*Written task*: Put each line of the records below into a Markdown table with the columns No. and Line, numbering the rows and skipping blank lines. Leave the pictures out of the table.
Begin
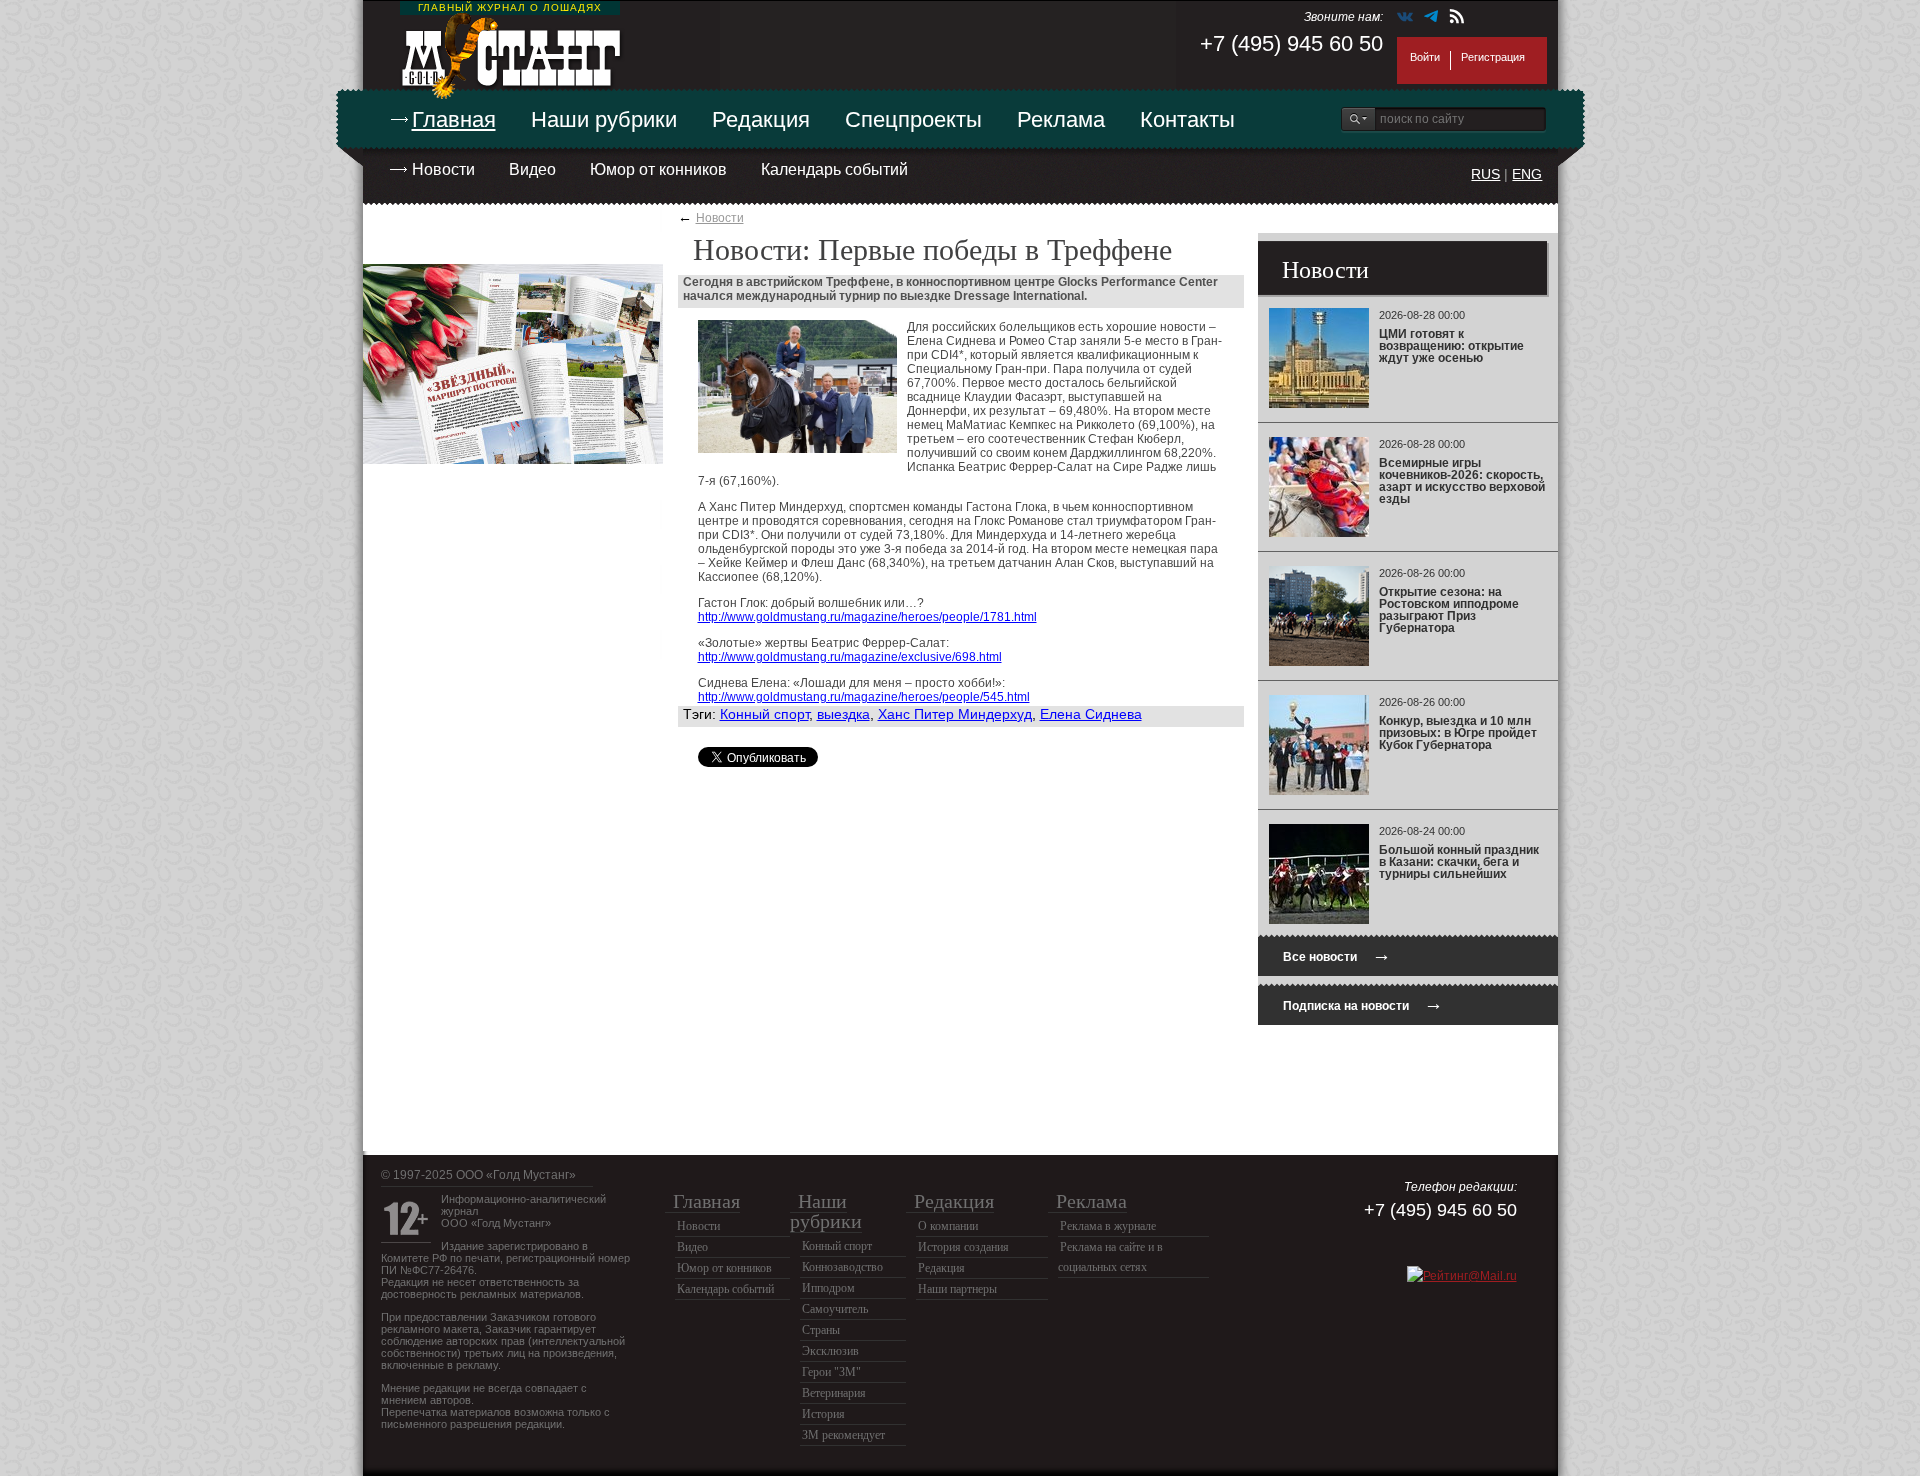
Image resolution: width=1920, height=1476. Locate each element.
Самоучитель (835, 1309)
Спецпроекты (913, 119)
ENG (1527, 174)
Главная (454, 119)
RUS (1485, 174)
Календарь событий (834, 169)
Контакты (1187, 119)
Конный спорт (764, 714)
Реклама (1061, 119)
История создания (963, 1247)
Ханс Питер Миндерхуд (955, 714)
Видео (532, 169)
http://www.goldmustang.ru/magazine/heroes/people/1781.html (867, 617)
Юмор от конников (658, 169)
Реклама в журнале (1108, 1226)
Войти (1425, 57)
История (823, 1414)
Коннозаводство (842, 1267)
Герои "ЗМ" (831, 1372)
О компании (948, 1226)
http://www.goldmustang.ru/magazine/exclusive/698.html (850, 657)
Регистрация (1493, 57)
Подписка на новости (1363, 1003)
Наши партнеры (957, 1289)
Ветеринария (834, 1393)
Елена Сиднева (1091, 714)
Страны (821, 1330)
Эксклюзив (830, 1351)
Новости (443, 169)
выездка (843, 714)
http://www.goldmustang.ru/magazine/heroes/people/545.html (864, 697)
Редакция (761, 119)
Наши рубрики (604, 119)
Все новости (1337, 954)
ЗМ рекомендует (843, 1435)
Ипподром (828, 1288)
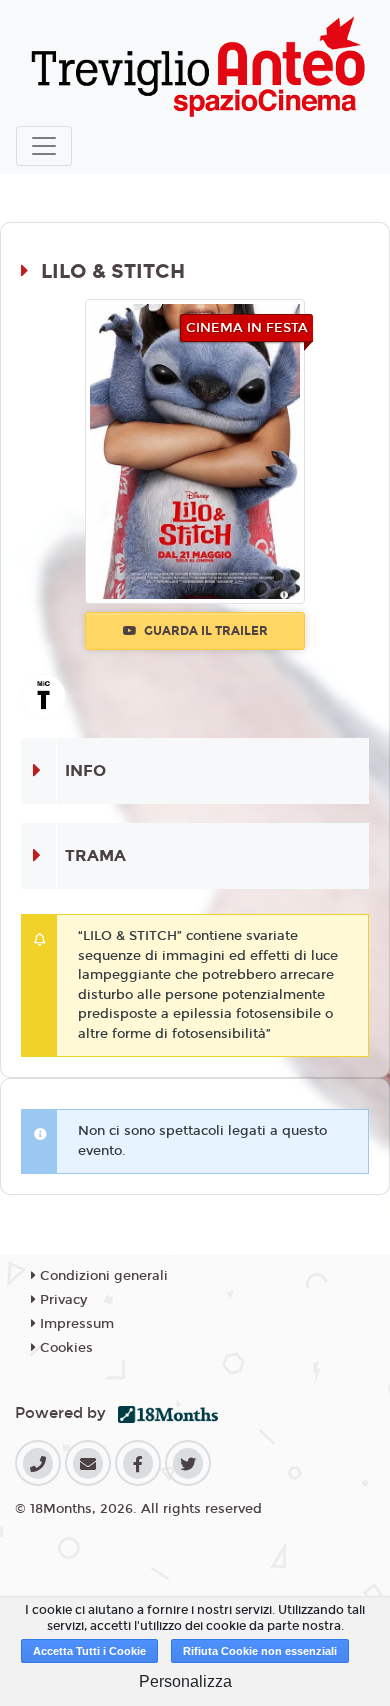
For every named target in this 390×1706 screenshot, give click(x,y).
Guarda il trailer (204, 631)
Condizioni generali (102, 1276)
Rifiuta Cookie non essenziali (260, 1651)
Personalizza (185, 1681)
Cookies (64, 1348)
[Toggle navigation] (44, 146)
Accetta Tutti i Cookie (89, 1651)
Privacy (61, 1300)
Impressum (75, 1324)
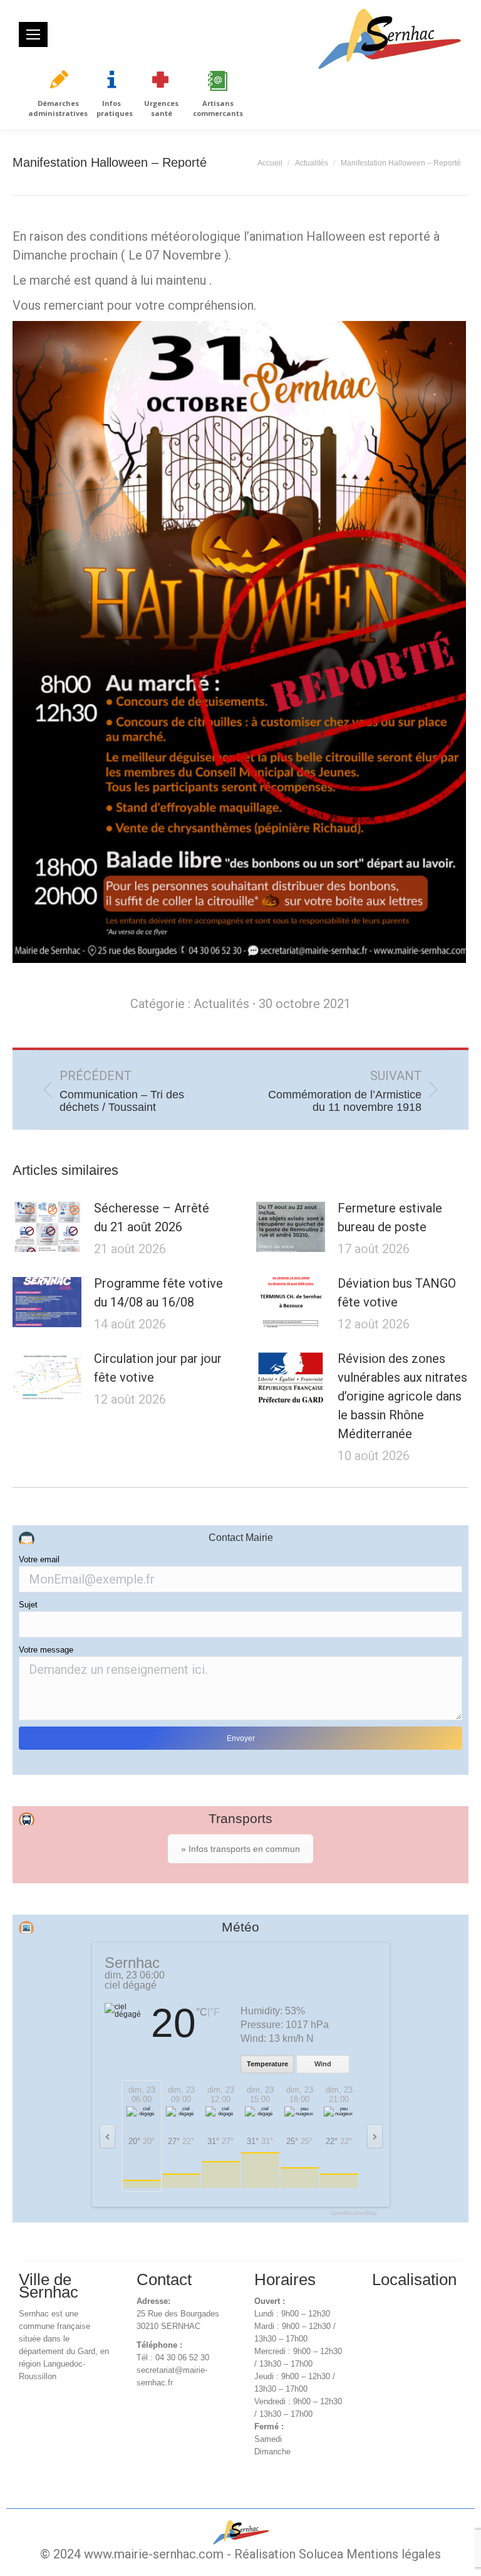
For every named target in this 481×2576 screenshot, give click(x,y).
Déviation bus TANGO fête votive (397, 1293)
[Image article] (47, 1227)
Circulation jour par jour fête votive (158, 1368)
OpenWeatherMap (353, 2213)
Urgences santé (161, 108)
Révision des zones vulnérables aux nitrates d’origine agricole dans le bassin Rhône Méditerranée (402, 1396)
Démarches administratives (58, 108)
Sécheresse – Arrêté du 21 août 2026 (151, 1217)
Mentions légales (393, 2554)
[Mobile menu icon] (33, 34)
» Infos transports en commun (240, 1849)
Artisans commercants (218, 108)
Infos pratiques (114, 108)
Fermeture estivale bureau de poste (390, 1217)
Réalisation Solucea (288, 2554)
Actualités (221, 1003)
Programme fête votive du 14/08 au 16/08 (158, 1293)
End
*Exercise answer*:
| No. | Line |
|---|---|
| 1 | Image resolution: width=1920, height=1476. Locate each element. |
| 2 | Самоучитель (835, 1309) |
| 3 | Спецпроекты (913, 119) |
| 4 | ENG (1527, 174) |
| 5 | Главная (454, 119) |
| 6 | RUS (1485, 174) |
| 7 | Календарь событий (834, 169) |
| 8 | Контакты (1187, 119) |
| 9 | Конный спорт (764, 714) |
| 10 | Реклама (1061, 119) |
| 11 | История создания (963, 1247) |
| 12 | Ханс Питер Миндерхуд (955, 714) |
| 13 | Видео (532, 169) |
| 14 | http://www.goldmustang.ru/magazine/heroes/people/1781.html (867, 617) |
| 15 | Юмор от конников (658, 169) |
| 16 | Реклама в журнале (1108, 1226) |
| 17 | Войти (1425, 57) |
| 18 | История (823, 1414) |
| 19 | Коннозаводство (842, 1267) |
| 20 | Герои "ЗМ" (831, 1372) |
| 21 | О компании (948, 1226) |
| 22 | http://www.goldmustang.ru/magazine/exclusive/698.html (850, 657) |
| 23 | Регистрация (1493, 57) |
| 24 | Подписка на новости (1363, 1003) |
| 25 | Наши партнеры (957, 1289) |
| 26 | Ветеринария (834, 1393) |
| 27 | Елена Сиднева (1091, 714) |
| 28 | Страны (821, 1330) |
| 29 | Эксклюзив (830, 1351) |
| 30 | Новости (443, 169) |
| 31 | выездка (843, 714) |
| 32 | http://www.goldmustang.ru/magazine/heroes/people/545.html (864, 697) |
| 33 | Редакция (761, 119) |
| 34 | Наши рубрики (604, 119) |
| 35 | Все новости (1337, 954) |
| 36 | ЗМ рекомендует (843, 1435) |
| 37 | Ипподром (828, 1288) |
| 38 | For every named target in this 390×1706 screenshot, give click(x,y). |
| 39 | Guarda il trailer (204, 631) |
| 40 | Condizioni generali (102, 1276) |
| 41 | Rifiuta Cookie non essenziali (260, 1651) |
| 42 | Personalizza (185, 1681) |
| 43 | Cookies (64, 1348) |
| 44 | [Toggle navigation] (44, 146) |
| 45 | Accetta Tutti i Cookie (89, 1651) |
| 46 | Privacy (61, 1300) |
| 47 | Impressum (75, 1324) |
| 48 | For every named target in this 481×2576 screenshot, give click(x,y). |
| 49 | Déviation bus TANGO fête votive (397, 1293) |
| 50 | [Image article] (47, 1227) |
| 51 | Circulation jour par jour fête votive (158, 1368) |
| 52 | OpenWeatherMap (353, 2213) |
| 53 | Urgences santé (161, 108) |
| 54 | Révision des zones vulnérables aux nitrates d’origine agricole dans le bassin Rhône Méditerranée (402, 1396) |
| 55 | Démarches administratives (58, 108) |
| 56 | Sécheresse – Arrêté du 21 août 2026 (151, 1217) |
| 57 | Mentions légales (393, 2554) |
| 58 | [Mobile menu icon] (33, 34) |
| 59 | » Infos transports en commun (240, 1849) |
| 60 | Artisans commercants (218, 108) |
| 61 | Infos pratiques (114, 108) |
| 62 | Fermeture estivale bureau de poste (390, 1217) |
| 63 | Réalisation Solucea (288, 2554) |
| 64 | Actualités (221, 1003) |
| 65 | Programme fête votive du 14/08 au 16/08 (158, 1293) |